Fast-food burger chain Krystal filed for Chapter 11 bankruptcy, citing debts between $50 million and $100 million. CBS News republished an emailed statement from Krystal: “The actions we are taking are intended to enable Krystal to establish a stronger business for the future and to achieve a restructuring in a fast and efficient manner.”

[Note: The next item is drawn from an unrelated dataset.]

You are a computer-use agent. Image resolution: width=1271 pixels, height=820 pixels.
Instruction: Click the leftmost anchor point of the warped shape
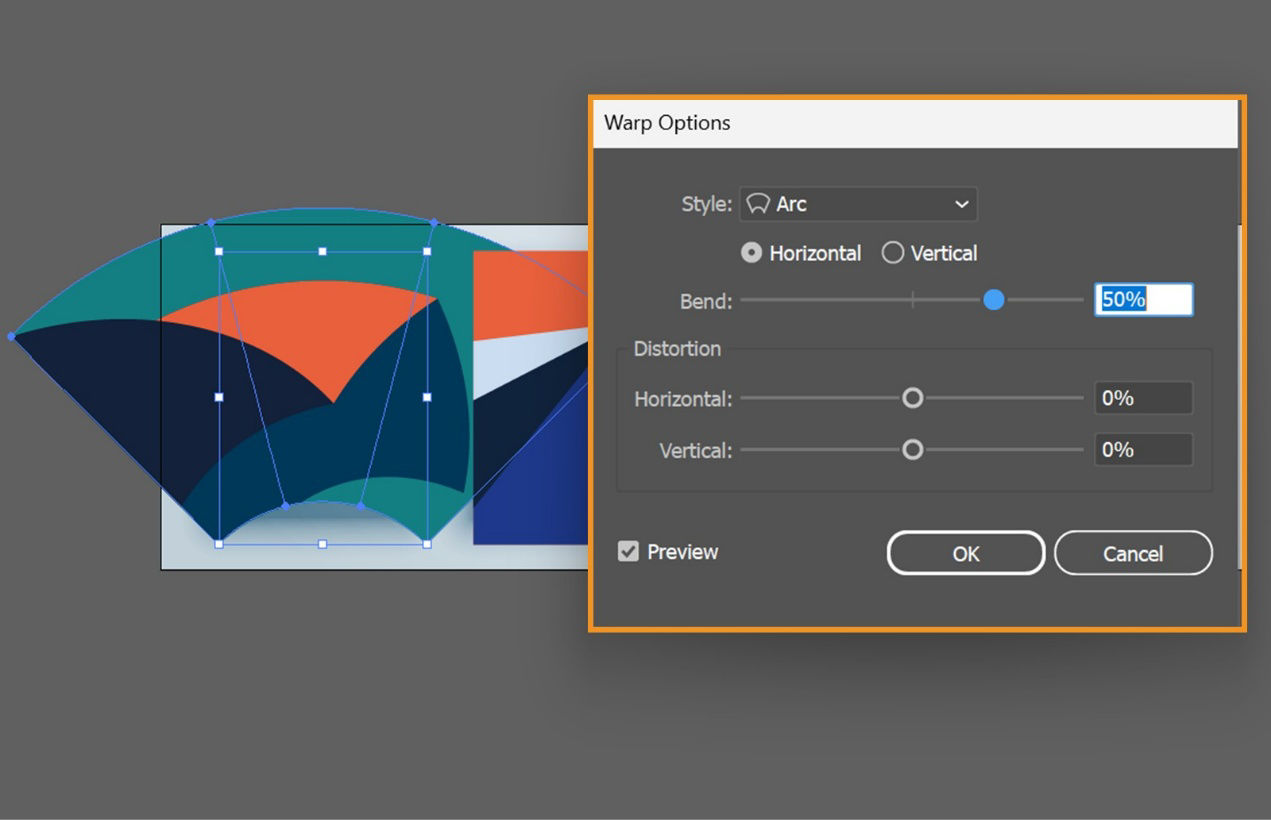tap(9, 336)
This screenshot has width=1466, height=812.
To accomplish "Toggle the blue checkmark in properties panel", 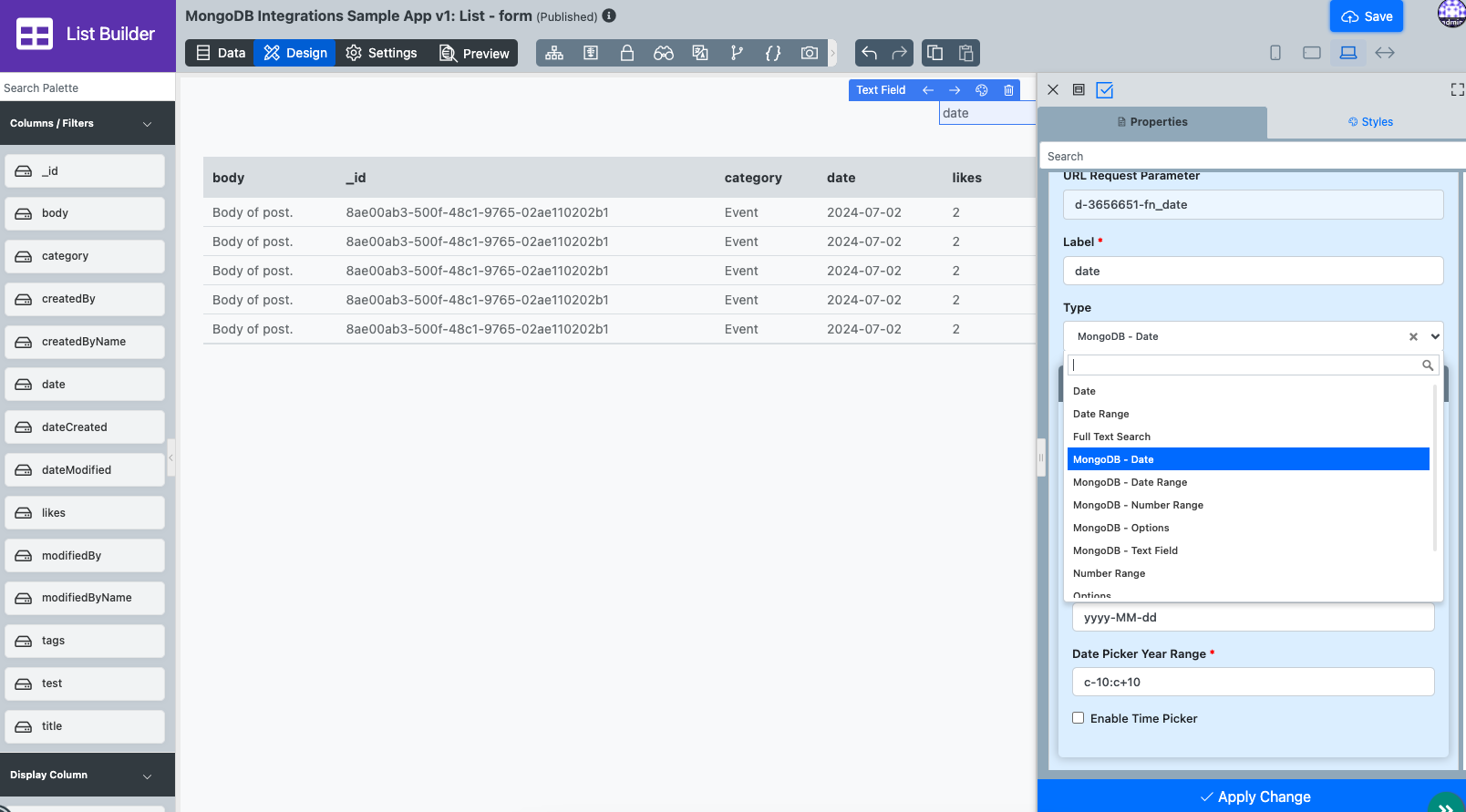I will [1105, 90].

One Foie All, All Foie One
On January 17, New York Times delved into the unintended impacts of food and ag regulation. On October 30, 2019, New York City passed a ban on foie gras, a move supported by special interest groups that left foodies and chefs scrambling. That’s nothing in comparison to the income loss 400 low-wage immigrant workers now face at two farms where “almost all of the foie gras produced in the United States comes from.”
Nothing to Wine About
Wine enthusiasts can breathe a little easier. On January 21, Reuters reported: “The [U.S. and the E.U.] have essentially agreed to postpone any action until 2021: France won’t collect any digital taxes and America won’t add any additional tariffs.” This follows events from October, when the U.S. placed $75 billion in tariffs on European exports in response to subsidies given to aircraft manufacturer Airbus.
War Against Salmonella
Lawyer Bill Marler rose to notoriety in the 1990s when he represented victims of the Jack-in-the-Box E. coli outbreak. On January 20, The Washington Post publicized his latest effort targeting Salmonella. Marler, Center for Science in the Public Interest and Food & Water Watch petitioned the USDA to label 31 different Salmonella types as “adulterants,” as the strains have been linked to recalls and outbreaks over the past two decades.